If Amfilochius' rhetoric is examined more closely, his inability to articulate the needs of Orthodox believers in the 21st century becomes clear. Archaic language full of repetitions, more papal than words whose sole purpose is to frighten ("brozomora", "God-hatred", "fraternal hatred"), insisting on the conflict between good and evil, constantly reminding all Serbs that they are on the verge of extermination - all this points to non-compliance to see Montenegro as a community whose only sustainable future is in pluralism, in all its religious, non-religious, gender, national and linguistic nuances. In the absence of articulation, what remains is manipulation: walking the remains of saints and demonizing anyone who does not fit into the vision of a single-minded Orthodox paradise. In this, it must be admitted, he was somewhat effective: Andrija Mandić, Nebojša Medojević and Marko Milačić seem to have been successfully programmed, readily competing in the speech of intolerance and the elevation of Orthodoxy (of course, "Serbian") to the level of "family values", which of course it implies that Islam, Catholicism, Judaism or, God forbid, atheism cannot be. However, you can't fool all the people all the time, even if you wear a beard and a mantle.

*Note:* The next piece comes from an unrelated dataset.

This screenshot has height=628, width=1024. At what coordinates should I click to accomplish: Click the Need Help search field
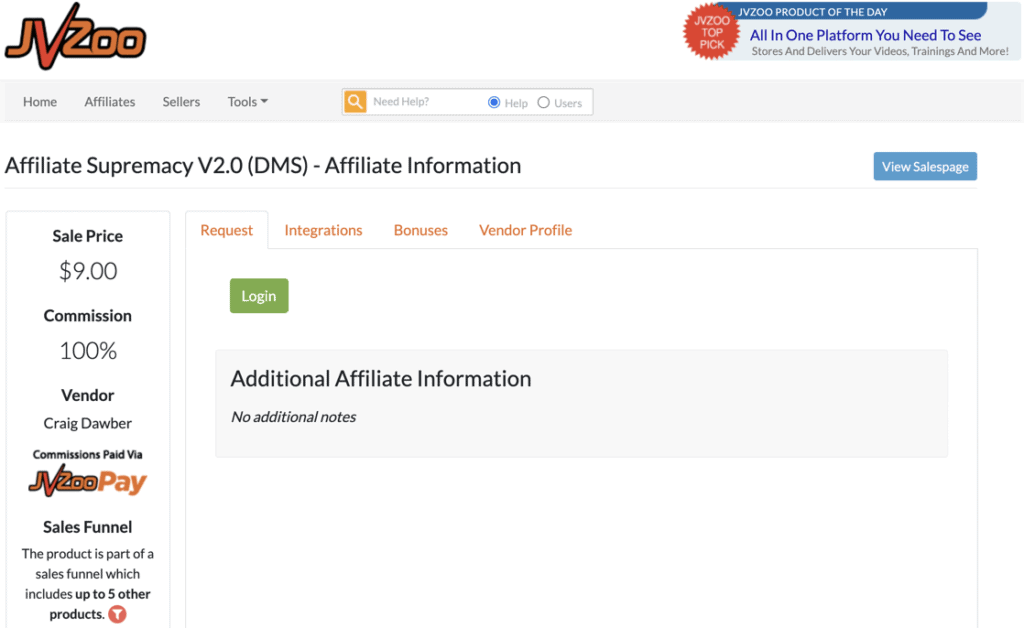point(424,102)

No matter how controversial the Law on Freedom of Religion is, Amphilochius cannot be considered any kind of defender of the holy, because what is truly sacred to him - politics, spreading hatred and embracing war criminals - is most certainly not what most people who attend litias consider their presence to be. dams. Therefore, the dilemma of "Đukanović or Amfilohije" is false, because they are both under the same burden: the nineties, the war and everything that followed. The coming to power of political scarecrows like the DF leader would be tantamount to a disaster, similar to what the US is going through with Trump.
The fallen Montenegrin democracy can be straightened only with the help of the untainted bearers of the political center, who stand for social justice, tolerance and compromise as a model for solving political disagreements. That, let's be honest, is not an easy task at all. It includes, if at all possible, a fundamental structural reform of the DPS, as well as a progressive reform within the Metropolis of Montenegro and the Littoral. The church must finally separate from the state and give up its pretensions to undermine the government, and the state must stop being an extended arm of the ruling party. Given the low probability of changes from above, the responsibility of voters and believers in Montenegro is enormous. Power rests in the people, and it must not be invested in warfare, real or metaphorical, at someone else's expense.